Société

Abattoirs : Grogne chez les ouvriers

Apparemment, les problèmes provoqués par le transfert des abattoirs aux nouveaux locaux, situés dans la préfecture de Ben M’sik Sidi Othmane, dotés de nouvelles structures qui rompent avec l’activité traditionnelle dans les anciens abattoirs, ne sont pas tout à fait réglés.

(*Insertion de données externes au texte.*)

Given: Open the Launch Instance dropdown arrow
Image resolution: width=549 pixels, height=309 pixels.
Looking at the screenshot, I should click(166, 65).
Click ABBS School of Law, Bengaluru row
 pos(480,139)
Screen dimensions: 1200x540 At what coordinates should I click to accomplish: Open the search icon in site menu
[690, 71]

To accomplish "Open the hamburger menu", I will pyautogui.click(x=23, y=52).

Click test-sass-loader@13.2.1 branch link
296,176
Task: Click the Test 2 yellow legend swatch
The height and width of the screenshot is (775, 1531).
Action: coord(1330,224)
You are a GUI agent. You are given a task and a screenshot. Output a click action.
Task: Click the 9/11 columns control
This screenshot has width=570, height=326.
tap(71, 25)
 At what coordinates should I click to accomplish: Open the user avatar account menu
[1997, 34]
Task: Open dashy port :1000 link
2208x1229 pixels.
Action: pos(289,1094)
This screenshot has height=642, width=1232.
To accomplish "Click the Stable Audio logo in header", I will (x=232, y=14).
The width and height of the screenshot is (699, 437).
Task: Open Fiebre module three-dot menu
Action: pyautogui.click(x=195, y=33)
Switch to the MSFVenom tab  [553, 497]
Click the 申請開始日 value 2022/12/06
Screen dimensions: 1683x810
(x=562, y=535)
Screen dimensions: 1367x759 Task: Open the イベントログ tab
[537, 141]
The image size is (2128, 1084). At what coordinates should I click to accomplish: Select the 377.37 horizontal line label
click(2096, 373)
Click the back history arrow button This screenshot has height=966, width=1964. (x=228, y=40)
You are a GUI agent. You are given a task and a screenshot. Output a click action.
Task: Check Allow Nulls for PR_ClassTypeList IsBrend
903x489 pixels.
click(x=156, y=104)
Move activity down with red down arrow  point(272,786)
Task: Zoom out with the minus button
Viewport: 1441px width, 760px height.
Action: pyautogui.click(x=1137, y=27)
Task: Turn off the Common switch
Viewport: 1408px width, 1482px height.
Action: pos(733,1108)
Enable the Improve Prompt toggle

Après l’adaptation des chevillards aux nouveaux circuits d’abattage, les ouvriers, ayant travaillé des années dans les anciennes installations, se sentent lésés. Lors des préparatifs du transfert, plusieurs restrictions ont été imposées à cette catégorie de main-d’œuvre pour leur intégration dans les nouveaux locaux. Ceux qui n’avaient pas de papiers ont été écartés même s’ils avaient travaillé pendant des années dans les anciens abattoirs. La sélection, soulignent certains ouvriers, a été entachée par des irrégularités. Ceux ayant un proche qui dispose d’une place dans les anciens locaux ont été favorisés.  Après les visites médicales, la nouvelle administration leur a promis un salaire dépassant de quelques poussières le SMIG, et leur affectation dans le service de l’abattage. Lors des trois premiers mois, aucun ouvrier n’a réclamé parce que les nouveaux responsables leur parlent de la question d’adaptation. Passés les trois mois, certains se trouvent affectés définitivement dans les services de l’expédition. «Nous sommes rentables dans le service de l’abattage. Nous avons travaillé plusieurs années dans ce service. Le fait que nous soyons affectés au service de l’expédition nous lèse beaucoup. Nous sommes des professionnels en matière d’abattage», souligne un ouvrier affecté malgré lui dans le service en question. La grogne de cette catégorie d’ouvriers n’est pas provoquée uniquement par les affectations sans prendre en compte leurs spécialités, mais également par la question des salaires. «On nous a promis une rémunération qui dépasse le SMIG avant le transfert. Maintenant on ne perçoit que 1.400 dirhams. Une avance de 500 dirhams au cours du mois et le reste, 900 dirhams, à la fin», affirme le même ouvrier, soulignant que cet état de choses se répercute négativement sur leur rendement. Il faut dire que dans les nouvelles installations, caractérisées par l’hygiène, la propreté et la transparence, le déroulement de toutes les opérations, abattage, sécurité, traitement des déchets, s’effectue selon les normes requises. Mais la question des problèmes de la main-d’œuvre demeure toujours posée.